Next: what actually invokes vuxml->save()?

That always perplexes me, everything I look at that code.

It’s here, within update_database_vuxml

    $vuxml_id = $vuxml->save();

That function is called by update_database().

In turn, it is called by handle_end().

Ahh, I always forget how XML::Parser works.

Delete the missing vuxml entries

This will delete all entries from vuxml not found in vuxml_import:

WITH deleted_vids AS (
SELECT V.vid, V.checksum
  FROM vuxml V
LEFT OUTER JOIN vuxml_import vi
ON V.vid = vi.vid
WHERE vi.vid IS NULL
)
DELETE from vuxml V
USING deleted_vids as DV
WHERE V.vid = DV.vid;

2025-08-09 – This seems to work

I seem to have a solution.

[20:21 dvl-ingress01 dvl ~/scripts] % cat process_vuxml_new.pl
#!/usr/local/bin/perl -w
#
# $Id: process_vuxml.pl,v 1.6 2013-01-16 15:37:57 dan Exp $
#
# Copyright (c) 2001-2012 DVL Software
#
# much of this file is based on contributions from Matthew Seamon
#

# @{#} $Id: process_vuxml.pl,v 1.6 2013-01-16 15:37:57 dan Exp $
#
# Split up the vuln.xml file into sections for individual
# vulnerabilities.  Save into files using the vid guid field as name.
# Calculate SHA256 checksum for the XML snippet and write out to an
# index file.

#use 5.10.1;
use strict;
use warnings;
use XML::DOM::XPath;
use Encode;
use Digest::SHA qw(sha256_hex);
use autodie qw(:default);
use IO::String;
use Getopt::Long;
use File::Temp ();

# for debugging
use Data::Dumper;

use FreshPorts::database;
use FreshPorts::vuxml;
use FreshPorts::vuxml_parsing;
use FreshPorts::vuxml_mark_commits;

my $PSQL = "/usr/local/bin/psql";

my $filename;
my $dryrun;
my $showchecksums;
my $printnodes;
my $showreasons;

my $nodeString;
my $NumUpdates = 0;

# From https://perldoc.perl.org/perlunifaq.html#What-is-a-%22wide-character%22%3f
# to handle: Wide character in print at /usr/local/lib/perl5/site_perl/FreshPorts/vuxml_parsing.pm line 234, <> chunk 1.\n

sub populate_vuxml_import($;$)
{
    my $dbh = shift;
    my $doc = shift;

    print "There, the parsefile has completed\n";

    # UNLINK = false is for debugging purposes
    my $fh_vid    = File::Temp->new(UNLINK => 0, PERMS => 0644);
    my $fname_vid = $fh_vid->filename;
    
    my $fh = IO::String->new();
#   my $vuxml = FreshPorts::vuxml->new( $dbh );


    print "calculating the sha256 for each vuln\n";
    eval {
        for my $node ($doc->findnodes('/vuxml/vuln'))

## [DIRECTION]
Please update the vuxml post between "my $filename;" and "sub populate_vuxml_import($;$)", inclusive, writing out that passage with "$NumUpdates" changed to "$UpdateCount". These rows are separate material, apart from the vuxml post.

Entries for locating words and elements

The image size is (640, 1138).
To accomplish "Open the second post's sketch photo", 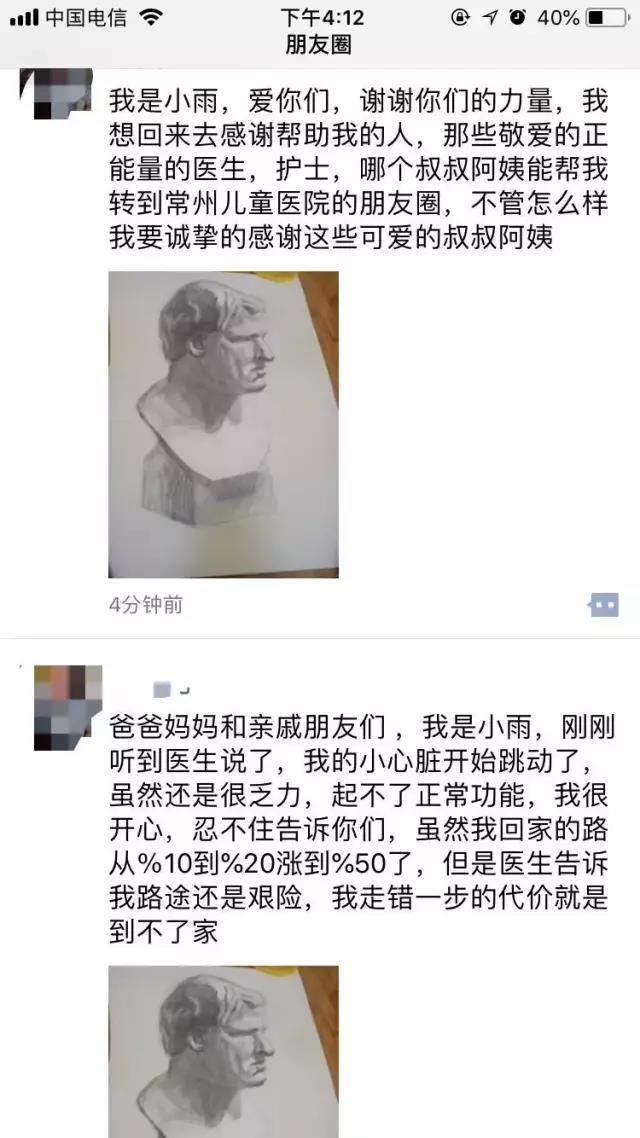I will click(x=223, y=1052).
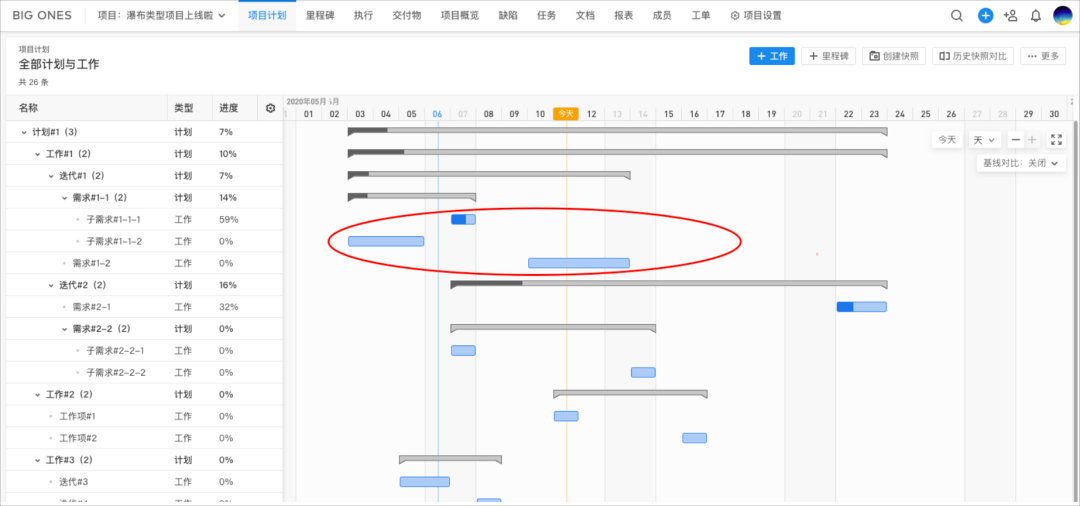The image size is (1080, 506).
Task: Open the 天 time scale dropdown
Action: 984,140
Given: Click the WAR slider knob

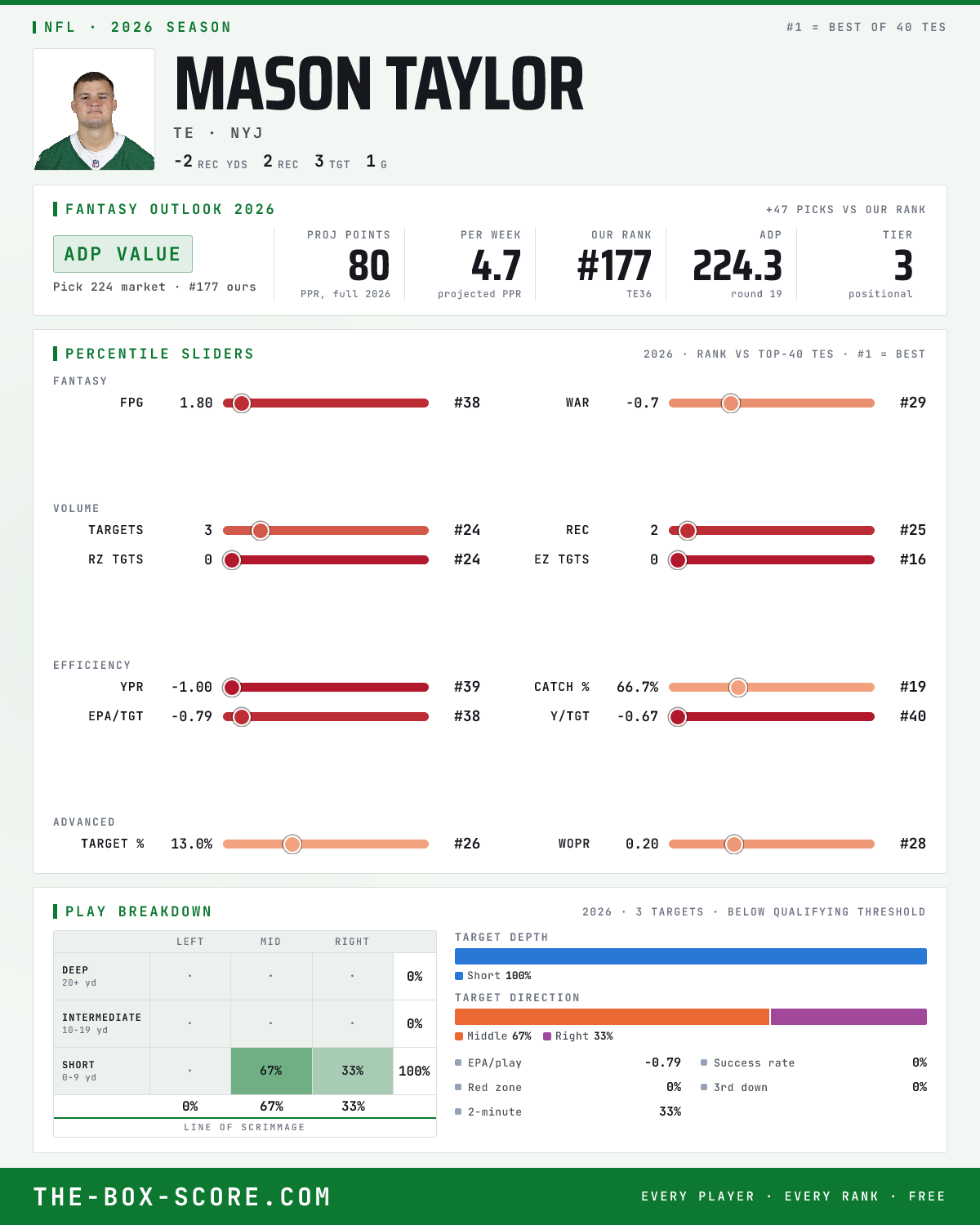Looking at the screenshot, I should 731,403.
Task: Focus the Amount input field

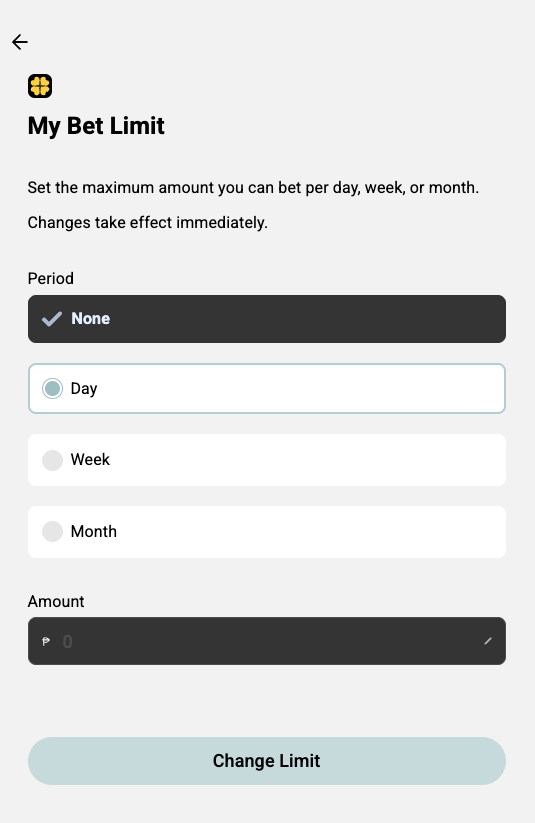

## [WRITTEN RESPONSE]
my $filename;
my $dryrun;
my $showchecksums;
my $printnodes;
my $showreasons;

my $nodeString;
my $UpdateCount = 0;

# From https://perldoc.perl.org/perlunifaq.html#What-is-a-%22wide-character%22%3f
# to handle: Wide character in print at /usr/local/lib/perl5/site_perl/FreshPorts/vuxml_parsing.pm line 234, <> chunk 1.\n

sub populate_vuxml_import($;$)